• **The task**
Where the data below begins, start duplicating lines exactly, and finish with the line containing "You are a computer-use"; add nothing else. Leave the pictures out.

══════════

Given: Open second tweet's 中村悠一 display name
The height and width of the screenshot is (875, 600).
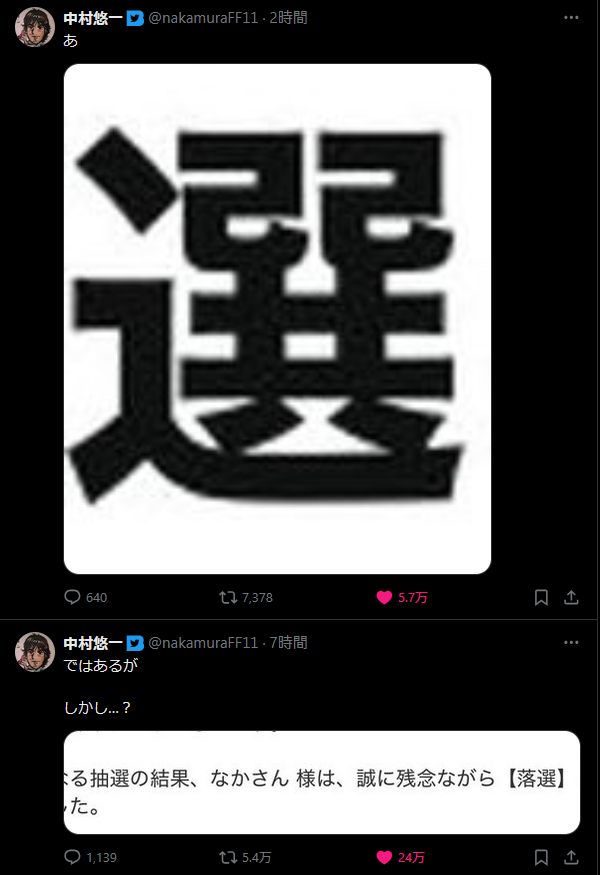Looking at the screenshot, I should (x=93, y=643).
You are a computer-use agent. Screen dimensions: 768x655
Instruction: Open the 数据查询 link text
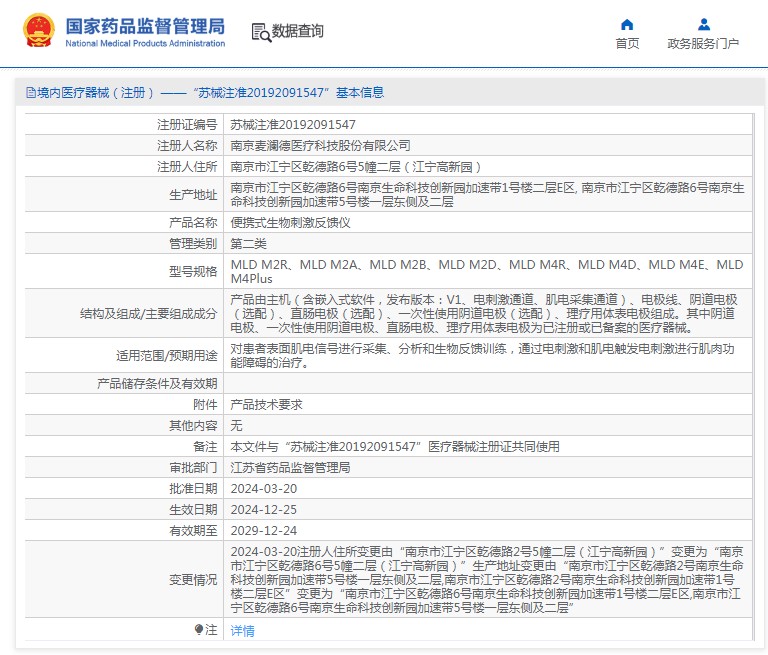point(298,31)
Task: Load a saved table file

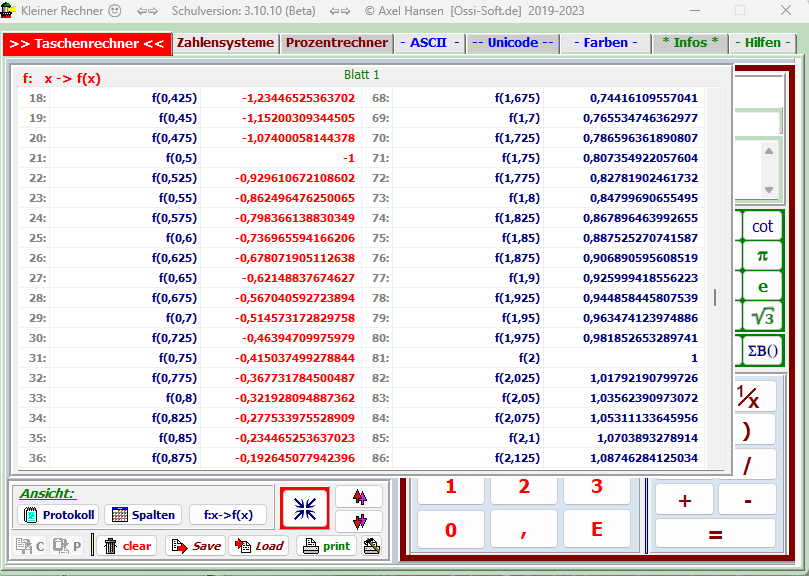Action: [x=258, y=546]
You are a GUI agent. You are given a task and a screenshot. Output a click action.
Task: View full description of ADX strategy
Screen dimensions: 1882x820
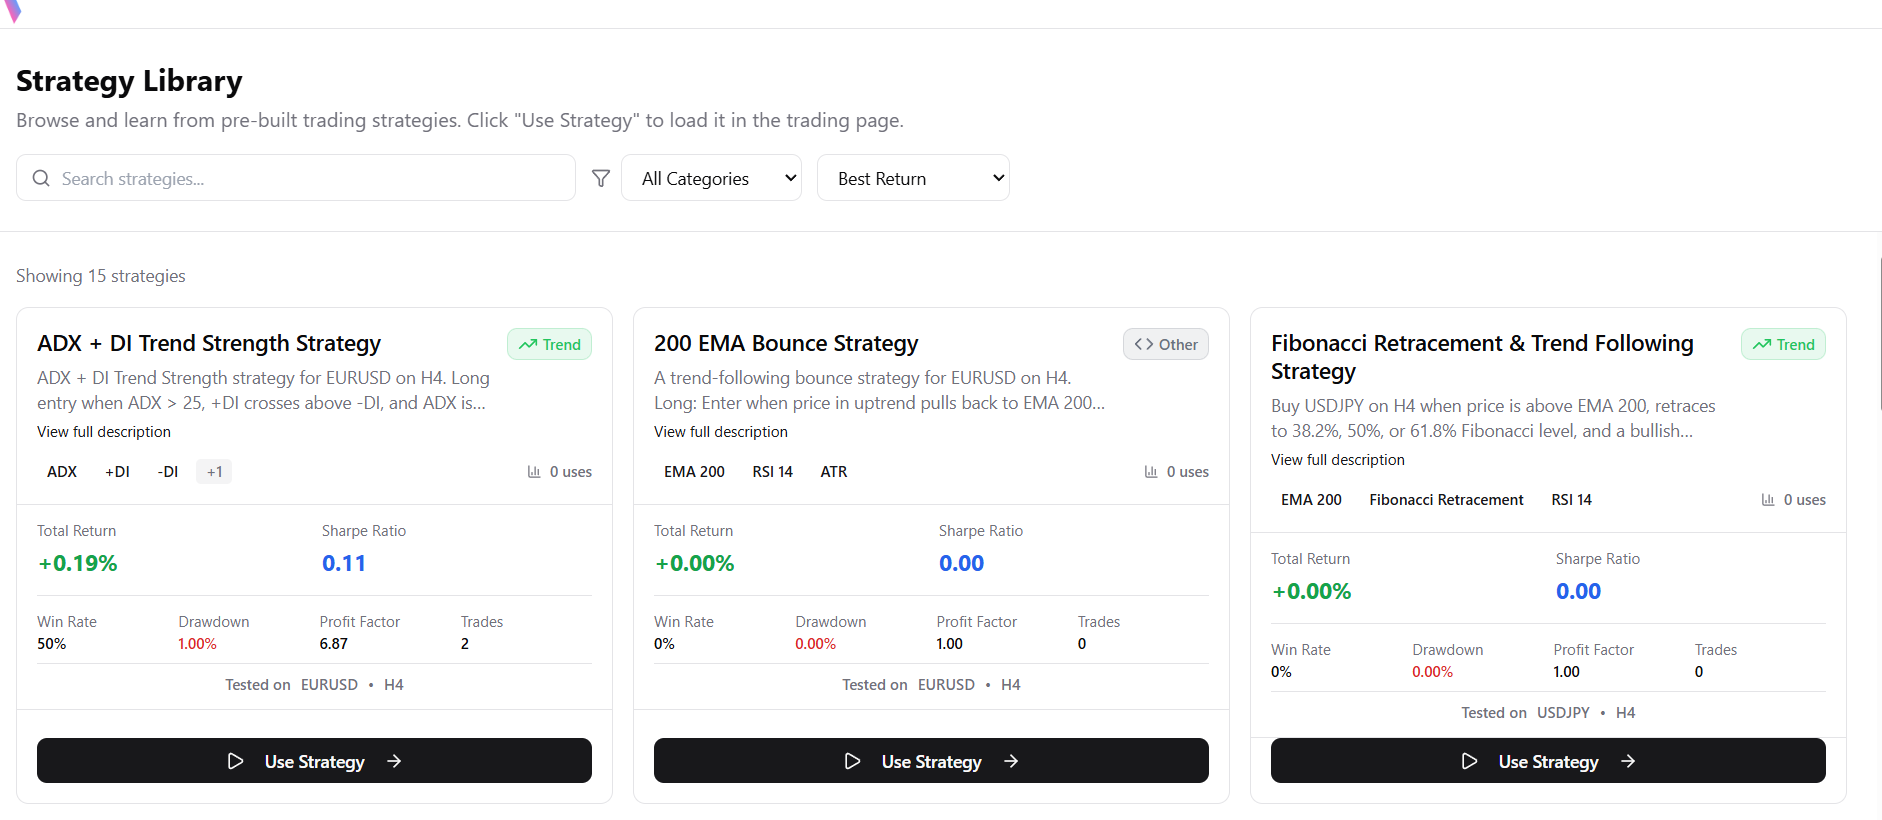104,432
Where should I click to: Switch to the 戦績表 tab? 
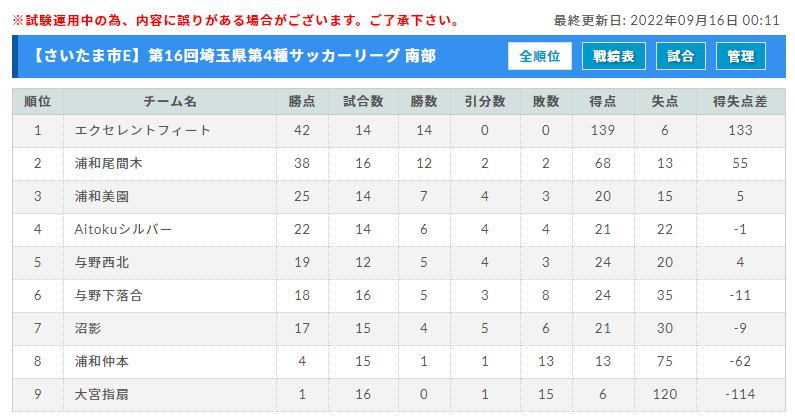tap(613, 56)
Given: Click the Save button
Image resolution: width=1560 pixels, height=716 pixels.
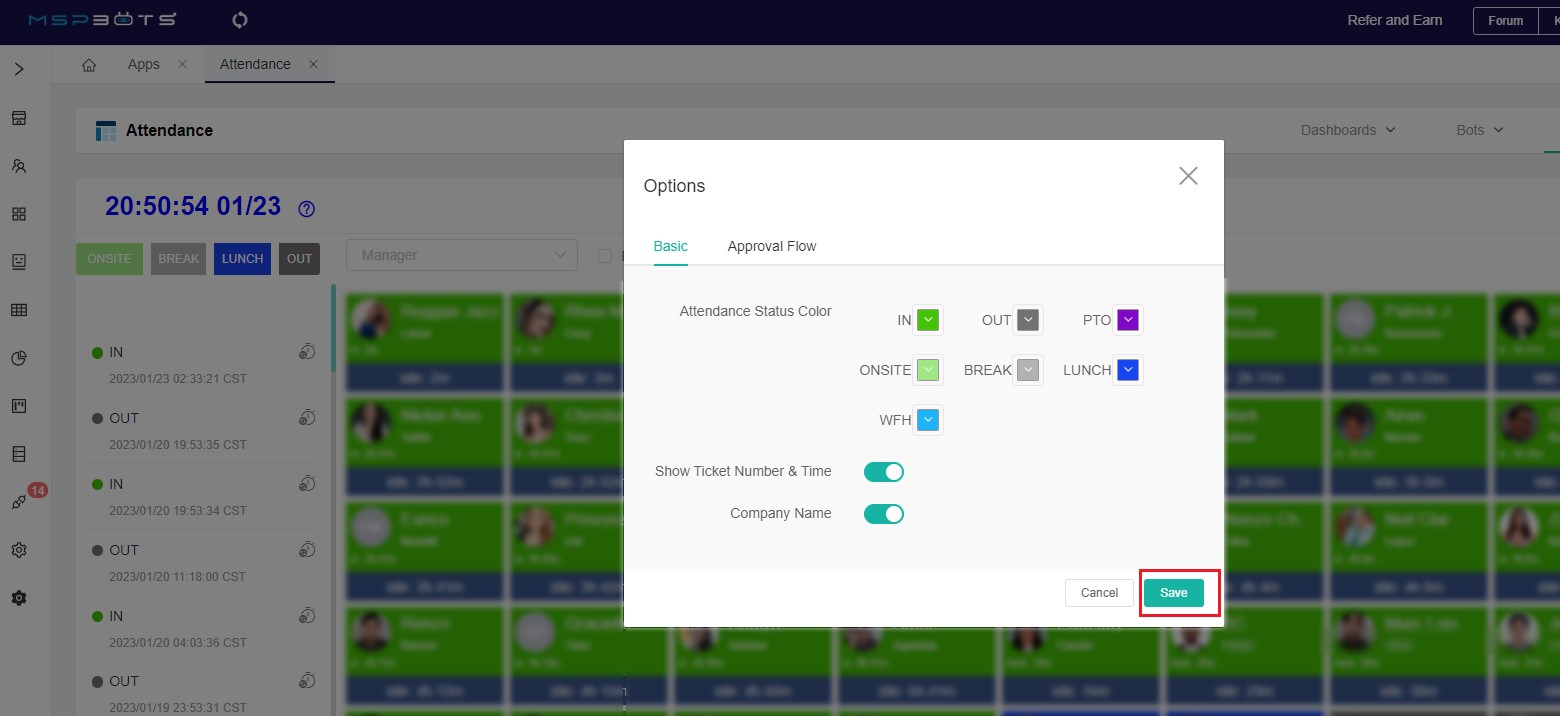Looking at the screenshot, I should (x=1173, y=593).
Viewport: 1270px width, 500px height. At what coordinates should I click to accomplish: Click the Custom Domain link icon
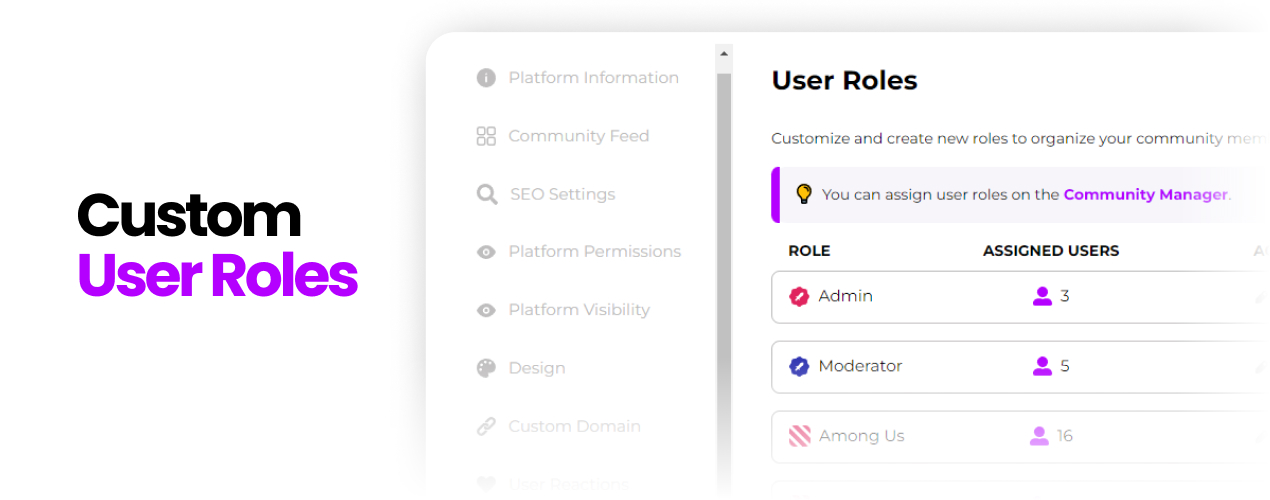click(x=486, y=426)
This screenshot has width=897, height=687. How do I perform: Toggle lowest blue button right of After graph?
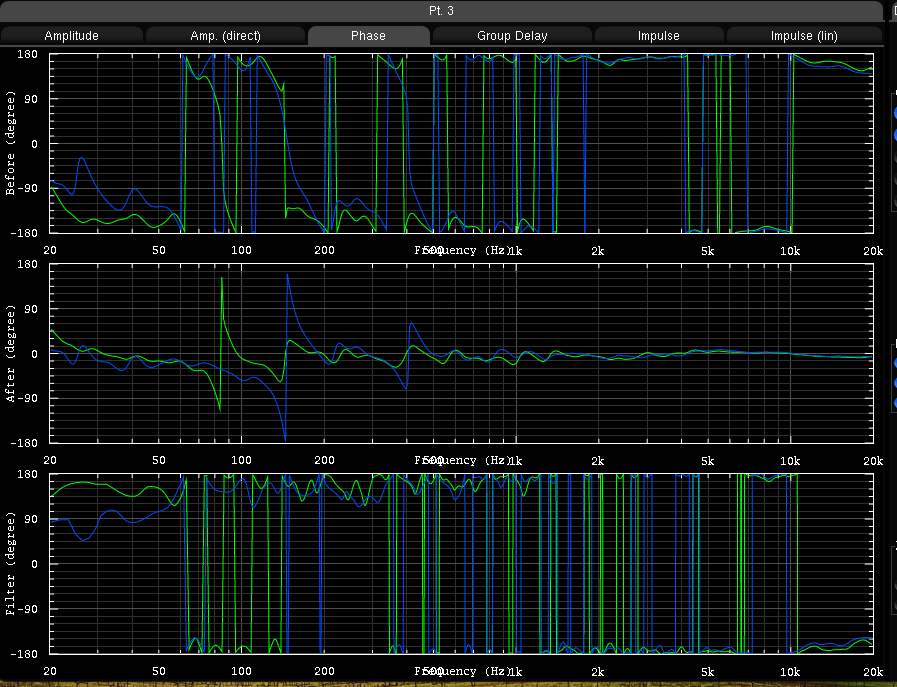click(x=894, y=403)
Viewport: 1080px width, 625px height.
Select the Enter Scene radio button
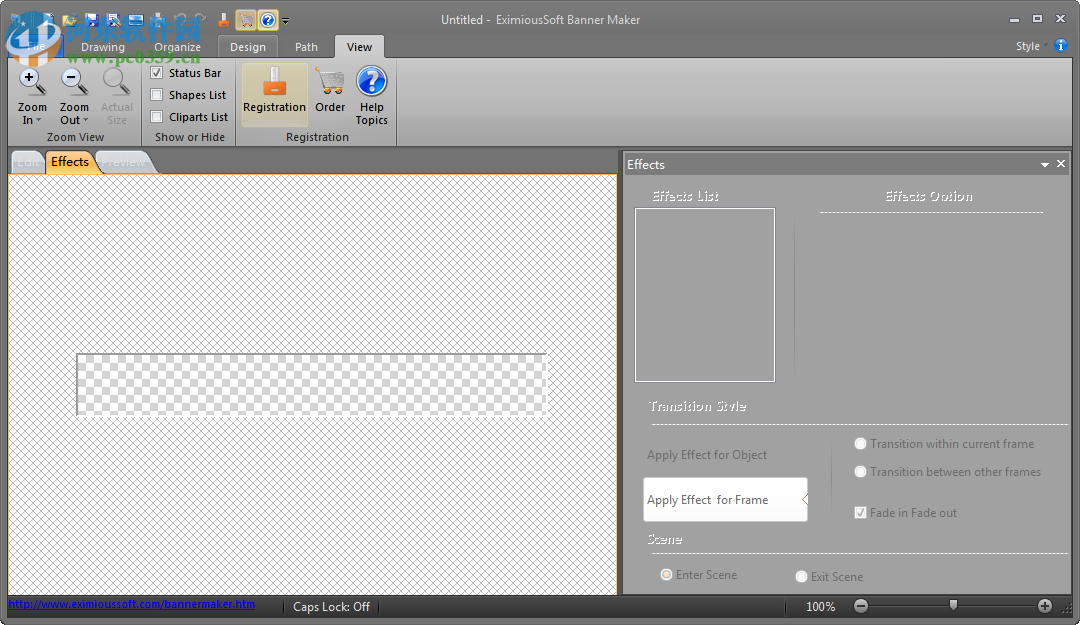pos(666,574)
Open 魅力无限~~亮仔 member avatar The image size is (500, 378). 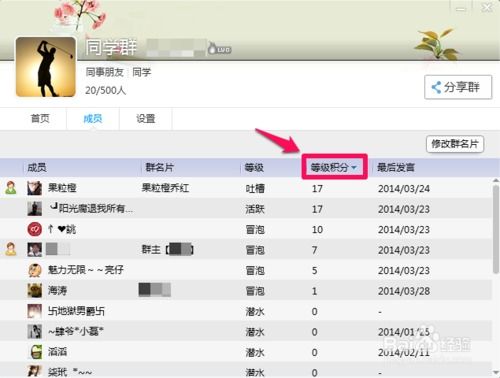pos(35,270)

══════════

• **Completed task**
Given: Open second tweet's 中村悠一 display name
The height and width of the screenshot is (875, 600).
Looking at the screenshot, I should (x=93, y=643).
You are a computer-use agent. Screen dimensions: 768x655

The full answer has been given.